#### Directions
Examine each line of the data. Copy those that contain the string "will".

(Stored data entries)

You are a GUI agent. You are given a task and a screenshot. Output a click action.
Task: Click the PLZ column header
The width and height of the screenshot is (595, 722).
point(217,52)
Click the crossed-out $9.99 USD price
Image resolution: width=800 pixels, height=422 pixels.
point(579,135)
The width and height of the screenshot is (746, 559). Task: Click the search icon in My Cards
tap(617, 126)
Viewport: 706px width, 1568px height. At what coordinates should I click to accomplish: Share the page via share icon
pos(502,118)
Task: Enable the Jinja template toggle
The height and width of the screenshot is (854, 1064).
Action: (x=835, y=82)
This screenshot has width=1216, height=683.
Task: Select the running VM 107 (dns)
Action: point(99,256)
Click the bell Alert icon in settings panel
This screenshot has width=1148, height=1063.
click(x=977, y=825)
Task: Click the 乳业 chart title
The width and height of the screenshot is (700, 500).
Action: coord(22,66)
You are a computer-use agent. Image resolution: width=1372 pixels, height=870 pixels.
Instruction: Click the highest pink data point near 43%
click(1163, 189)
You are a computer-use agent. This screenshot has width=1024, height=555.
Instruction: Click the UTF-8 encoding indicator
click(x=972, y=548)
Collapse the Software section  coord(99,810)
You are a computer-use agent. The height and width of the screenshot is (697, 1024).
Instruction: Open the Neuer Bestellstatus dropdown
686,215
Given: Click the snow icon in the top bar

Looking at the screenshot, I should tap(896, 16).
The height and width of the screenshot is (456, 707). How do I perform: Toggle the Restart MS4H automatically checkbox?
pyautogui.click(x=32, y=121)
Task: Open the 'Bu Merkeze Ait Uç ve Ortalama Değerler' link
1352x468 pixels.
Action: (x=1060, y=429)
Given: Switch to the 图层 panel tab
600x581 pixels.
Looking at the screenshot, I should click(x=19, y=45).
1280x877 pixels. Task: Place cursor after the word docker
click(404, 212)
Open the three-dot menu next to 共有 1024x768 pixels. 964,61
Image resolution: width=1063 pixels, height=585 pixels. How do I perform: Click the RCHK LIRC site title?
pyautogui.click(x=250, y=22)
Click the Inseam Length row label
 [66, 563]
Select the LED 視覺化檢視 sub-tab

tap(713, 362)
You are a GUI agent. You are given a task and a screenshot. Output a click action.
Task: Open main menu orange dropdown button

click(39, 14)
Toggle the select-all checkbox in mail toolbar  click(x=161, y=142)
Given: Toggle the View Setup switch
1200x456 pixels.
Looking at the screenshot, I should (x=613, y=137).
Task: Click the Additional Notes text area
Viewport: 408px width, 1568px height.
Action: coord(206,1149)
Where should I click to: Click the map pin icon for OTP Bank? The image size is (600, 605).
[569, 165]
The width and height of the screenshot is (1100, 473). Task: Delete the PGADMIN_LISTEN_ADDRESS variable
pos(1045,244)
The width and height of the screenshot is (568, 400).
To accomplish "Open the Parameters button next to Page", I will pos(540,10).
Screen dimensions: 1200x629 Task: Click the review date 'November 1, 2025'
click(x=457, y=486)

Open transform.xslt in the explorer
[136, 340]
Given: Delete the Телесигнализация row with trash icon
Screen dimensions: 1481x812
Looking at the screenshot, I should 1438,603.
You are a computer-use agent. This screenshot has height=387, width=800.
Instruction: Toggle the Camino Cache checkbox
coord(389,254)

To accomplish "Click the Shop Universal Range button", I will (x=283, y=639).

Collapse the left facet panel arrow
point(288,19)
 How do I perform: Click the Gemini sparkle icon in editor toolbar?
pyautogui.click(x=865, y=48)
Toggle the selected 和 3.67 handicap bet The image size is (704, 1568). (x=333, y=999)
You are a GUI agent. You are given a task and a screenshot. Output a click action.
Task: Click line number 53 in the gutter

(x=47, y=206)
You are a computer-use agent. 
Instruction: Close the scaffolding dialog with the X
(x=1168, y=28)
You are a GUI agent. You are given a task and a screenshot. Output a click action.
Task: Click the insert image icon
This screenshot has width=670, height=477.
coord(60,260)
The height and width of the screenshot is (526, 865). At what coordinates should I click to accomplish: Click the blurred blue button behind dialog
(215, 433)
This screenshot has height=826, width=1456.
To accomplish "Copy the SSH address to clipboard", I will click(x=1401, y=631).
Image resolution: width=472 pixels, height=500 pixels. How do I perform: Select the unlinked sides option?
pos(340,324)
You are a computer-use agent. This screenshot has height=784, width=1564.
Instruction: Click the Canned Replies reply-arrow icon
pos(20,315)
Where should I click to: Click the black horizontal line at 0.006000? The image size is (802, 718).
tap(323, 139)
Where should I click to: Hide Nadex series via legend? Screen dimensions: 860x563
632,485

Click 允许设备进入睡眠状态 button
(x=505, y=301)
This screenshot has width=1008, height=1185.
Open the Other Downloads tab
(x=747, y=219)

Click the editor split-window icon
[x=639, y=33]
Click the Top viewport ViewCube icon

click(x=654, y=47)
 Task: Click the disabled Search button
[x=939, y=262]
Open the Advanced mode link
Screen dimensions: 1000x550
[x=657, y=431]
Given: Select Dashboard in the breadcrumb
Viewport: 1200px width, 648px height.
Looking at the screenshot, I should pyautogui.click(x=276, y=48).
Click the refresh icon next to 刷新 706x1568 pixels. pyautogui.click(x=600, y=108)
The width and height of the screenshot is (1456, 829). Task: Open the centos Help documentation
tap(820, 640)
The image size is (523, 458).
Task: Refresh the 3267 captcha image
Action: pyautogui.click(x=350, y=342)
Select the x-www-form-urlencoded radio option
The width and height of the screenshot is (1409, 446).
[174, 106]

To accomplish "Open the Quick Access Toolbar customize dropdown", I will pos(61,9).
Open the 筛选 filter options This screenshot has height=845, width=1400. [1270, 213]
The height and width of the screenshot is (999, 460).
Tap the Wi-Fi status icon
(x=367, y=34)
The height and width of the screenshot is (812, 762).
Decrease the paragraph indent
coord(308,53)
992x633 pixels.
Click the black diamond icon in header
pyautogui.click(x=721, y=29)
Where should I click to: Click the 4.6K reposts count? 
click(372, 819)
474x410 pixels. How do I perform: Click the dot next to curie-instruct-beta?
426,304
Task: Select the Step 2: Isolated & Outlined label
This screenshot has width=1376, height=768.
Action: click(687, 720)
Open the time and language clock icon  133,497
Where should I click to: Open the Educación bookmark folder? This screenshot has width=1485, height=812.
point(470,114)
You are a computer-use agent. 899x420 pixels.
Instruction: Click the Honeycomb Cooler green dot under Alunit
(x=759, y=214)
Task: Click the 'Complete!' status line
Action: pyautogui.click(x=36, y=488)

#### Completed task
To accomplish "Open the Parameters button next to Page", I will pos(540,10).
To accomplish "Click the Shop Universal Range button", I will (x=283, y=639).
To accomplish "Copy the SSH address to clipboard", I will click(x=1401, y=631).
To accomplish "Open the Quick Access Toolbar customize dropdown", I will pos(61,9).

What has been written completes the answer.